The (actual) reason why we kiss

Now, let’s get real for a second. Kissing feels good; there are tons of biological and evolutionary reasons why we do it, but…didn’t we forget to mention the erotic power of a wet kiss?

It’s no secret that some kisses are meant to make us feel aroused and prepare us for sex. Research among college students shows that women use kissing as a way to assess a potential mate. Thanks to their enhanced sense of smell and taste, women can subconsciously evaluate their partner’s health, a key factor for reproduction. They’re usually more reliant on kissing as a way to determine their partner’s level of commitment. It has been proved that women are more reluctant to kiss if they perceive that their partner is not interested in a long-term relationship. ‘Good kissers’ usually have a higher chance to be chosen for what comes next, too. 😉 

According to the same research, both men and women think that a good lip-lock session is a great way to get aroused and start a sexual encounter. Some men even consider tongue kissing as having sex! 

Open mouth and tongue contact is particularly effective in making us feel hot. For many men, a deep wet kiss creates a sort of parallelism between saliva and vaginal lubrication, increasing their sexual arousal as a consequence. Now, if you’re a cis-woman in a relationship of any kind with a cis-man, you know that moaning loudly and swapping a lot of salivae will instantly turn him on – guaranteed!

Want to enhance your kissing? Use the ‘red effect’!

Make-up can make kissing a more pleasurable and sensual experience. Many lipsticks are formulated to keep your lips soft and voluptuous for a greater smooching experience. Lipstick is also a powerful visual cue, especially if it comes in a red shade. Men seem to be completely hypnotized by it, according to some studies.

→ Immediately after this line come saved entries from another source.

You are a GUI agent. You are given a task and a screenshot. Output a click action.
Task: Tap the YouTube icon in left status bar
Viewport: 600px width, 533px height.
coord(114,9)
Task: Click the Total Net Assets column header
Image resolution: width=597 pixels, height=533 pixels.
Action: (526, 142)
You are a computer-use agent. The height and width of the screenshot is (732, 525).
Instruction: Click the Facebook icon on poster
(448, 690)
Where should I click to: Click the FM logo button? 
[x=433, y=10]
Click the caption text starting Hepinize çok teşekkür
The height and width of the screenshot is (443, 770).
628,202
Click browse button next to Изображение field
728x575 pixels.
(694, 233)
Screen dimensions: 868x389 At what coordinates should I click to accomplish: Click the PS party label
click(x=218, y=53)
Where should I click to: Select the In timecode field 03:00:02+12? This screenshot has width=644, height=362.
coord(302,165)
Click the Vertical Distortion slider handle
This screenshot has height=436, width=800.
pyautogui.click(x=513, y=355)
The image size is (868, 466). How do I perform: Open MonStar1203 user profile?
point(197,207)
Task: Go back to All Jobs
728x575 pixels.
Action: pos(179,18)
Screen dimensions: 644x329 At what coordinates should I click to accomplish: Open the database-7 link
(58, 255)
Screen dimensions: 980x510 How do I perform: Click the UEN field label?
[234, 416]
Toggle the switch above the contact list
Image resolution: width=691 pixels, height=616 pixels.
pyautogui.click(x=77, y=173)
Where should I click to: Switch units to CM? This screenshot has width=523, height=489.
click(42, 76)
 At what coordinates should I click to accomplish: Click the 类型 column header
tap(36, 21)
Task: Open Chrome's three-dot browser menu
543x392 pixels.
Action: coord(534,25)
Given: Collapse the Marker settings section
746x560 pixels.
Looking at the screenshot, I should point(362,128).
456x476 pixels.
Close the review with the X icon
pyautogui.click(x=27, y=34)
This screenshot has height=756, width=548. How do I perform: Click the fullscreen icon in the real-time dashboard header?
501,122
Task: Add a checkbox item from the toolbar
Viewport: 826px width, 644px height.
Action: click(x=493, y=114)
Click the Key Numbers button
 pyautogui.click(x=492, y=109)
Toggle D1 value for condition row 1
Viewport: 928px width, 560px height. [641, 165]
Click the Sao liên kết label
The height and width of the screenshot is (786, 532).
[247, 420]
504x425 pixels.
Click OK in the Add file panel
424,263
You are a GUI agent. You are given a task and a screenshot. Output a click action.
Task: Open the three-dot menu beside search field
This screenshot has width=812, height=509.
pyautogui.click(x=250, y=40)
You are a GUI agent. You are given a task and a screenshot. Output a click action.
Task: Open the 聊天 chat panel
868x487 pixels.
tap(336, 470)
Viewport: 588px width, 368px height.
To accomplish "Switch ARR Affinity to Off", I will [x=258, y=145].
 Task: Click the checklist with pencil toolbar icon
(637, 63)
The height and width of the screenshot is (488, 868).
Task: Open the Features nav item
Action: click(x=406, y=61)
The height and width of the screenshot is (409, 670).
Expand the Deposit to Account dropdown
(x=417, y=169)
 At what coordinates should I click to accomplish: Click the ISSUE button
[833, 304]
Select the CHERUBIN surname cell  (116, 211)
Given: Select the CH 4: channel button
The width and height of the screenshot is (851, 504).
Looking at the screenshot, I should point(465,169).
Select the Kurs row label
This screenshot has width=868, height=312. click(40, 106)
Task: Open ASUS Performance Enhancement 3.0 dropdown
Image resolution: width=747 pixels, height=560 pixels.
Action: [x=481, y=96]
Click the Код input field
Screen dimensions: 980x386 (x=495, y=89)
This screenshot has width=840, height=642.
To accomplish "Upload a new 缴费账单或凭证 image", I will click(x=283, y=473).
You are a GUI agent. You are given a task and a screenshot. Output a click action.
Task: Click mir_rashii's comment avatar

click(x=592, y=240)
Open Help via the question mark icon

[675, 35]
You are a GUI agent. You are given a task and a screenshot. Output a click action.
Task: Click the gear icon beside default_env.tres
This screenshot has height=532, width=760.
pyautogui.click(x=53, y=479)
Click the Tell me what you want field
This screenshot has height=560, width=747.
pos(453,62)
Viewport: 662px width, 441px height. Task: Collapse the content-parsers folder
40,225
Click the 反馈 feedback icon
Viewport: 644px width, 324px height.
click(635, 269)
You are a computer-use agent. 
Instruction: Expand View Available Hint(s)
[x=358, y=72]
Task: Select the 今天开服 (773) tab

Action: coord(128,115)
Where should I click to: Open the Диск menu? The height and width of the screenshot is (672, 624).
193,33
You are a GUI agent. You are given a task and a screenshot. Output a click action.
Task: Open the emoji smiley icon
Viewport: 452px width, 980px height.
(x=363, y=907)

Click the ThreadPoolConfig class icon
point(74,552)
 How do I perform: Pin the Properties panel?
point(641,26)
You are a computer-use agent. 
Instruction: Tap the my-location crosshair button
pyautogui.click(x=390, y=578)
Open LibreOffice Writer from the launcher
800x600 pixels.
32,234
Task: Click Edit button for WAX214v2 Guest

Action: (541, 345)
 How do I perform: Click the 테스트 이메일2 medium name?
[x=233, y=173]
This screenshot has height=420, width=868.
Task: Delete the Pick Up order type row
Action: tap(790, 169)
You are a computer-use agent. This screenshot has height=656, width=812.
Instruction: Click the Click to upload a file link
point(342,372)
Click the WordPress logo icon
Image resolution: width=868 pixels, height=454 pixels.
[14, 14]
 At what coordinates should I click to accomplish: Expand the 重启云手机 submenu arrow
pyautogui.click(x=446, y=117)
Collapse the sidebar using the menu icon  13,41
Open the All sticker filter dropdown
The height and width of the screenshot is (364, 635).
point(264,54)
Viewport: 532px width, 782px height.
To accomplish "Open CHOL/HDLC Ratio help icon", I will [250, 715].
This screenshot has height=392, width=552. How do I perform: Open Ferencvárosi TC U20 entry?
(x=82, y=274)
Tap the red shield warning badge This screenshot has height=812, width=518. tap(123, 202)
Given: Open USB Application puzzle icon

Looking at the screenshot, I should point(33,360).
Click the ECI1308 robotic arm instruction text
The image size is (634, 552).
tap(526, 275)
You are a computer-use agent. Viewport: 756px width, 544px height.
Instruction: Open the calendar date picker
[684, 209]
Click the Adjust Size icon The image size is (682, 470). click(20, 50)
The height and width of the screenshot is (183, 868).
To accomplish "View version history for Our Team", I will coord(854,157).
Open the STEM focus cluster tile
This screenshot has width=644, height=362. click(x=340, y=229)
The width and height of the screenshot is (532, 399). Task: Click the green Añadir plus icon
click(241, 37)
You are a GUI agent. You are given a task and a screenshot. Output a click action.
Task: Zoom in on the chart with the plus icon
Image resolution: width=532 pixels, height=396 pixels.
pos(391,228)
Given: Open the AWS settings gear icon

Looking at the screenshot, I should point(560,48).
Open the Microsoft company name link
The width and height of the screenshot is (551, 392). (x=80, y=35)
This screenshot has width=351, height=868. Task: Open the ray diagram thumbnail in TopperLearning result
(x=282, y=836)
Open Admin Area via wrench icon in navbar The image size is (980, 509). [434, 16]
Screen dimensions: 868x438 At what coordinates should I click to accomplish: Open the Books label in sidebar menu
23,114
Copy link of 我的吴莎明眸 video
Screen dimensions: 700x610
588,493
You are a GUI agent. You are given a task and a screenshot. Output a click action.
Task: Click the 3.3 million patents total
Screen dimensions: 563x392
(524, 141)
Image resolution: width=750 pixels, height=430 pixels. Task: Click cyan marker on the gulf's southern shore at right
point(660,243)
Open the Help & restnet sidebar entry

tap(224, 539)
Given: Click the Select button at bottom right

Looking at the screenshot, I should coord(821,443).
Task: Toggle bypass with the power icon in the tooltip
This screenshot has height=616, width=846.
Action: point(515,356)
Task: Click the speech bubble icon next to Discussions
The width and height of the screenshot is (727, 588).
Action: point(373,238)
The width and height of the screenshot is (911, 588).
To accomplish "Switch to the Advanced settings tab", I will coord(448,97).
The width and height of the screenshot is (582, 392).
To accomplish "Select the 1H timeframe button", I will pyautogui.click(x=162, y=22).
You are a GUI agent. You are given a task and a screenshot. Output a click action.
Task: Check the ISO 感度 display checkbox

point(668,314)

Besides, looking good makes you also feel confident, and that’s an explosive ingredient to add to the already powerful chemical and sensual cocktail of a kiss!

Fusion Movement wants to encourage all women to explore their sexuality and feel confident in their skin. Understanding how sex and arousal work from a biological and anthropological perspective can help women unlock their full potential and use their overflowing erotic power to finally get full control of their sex life.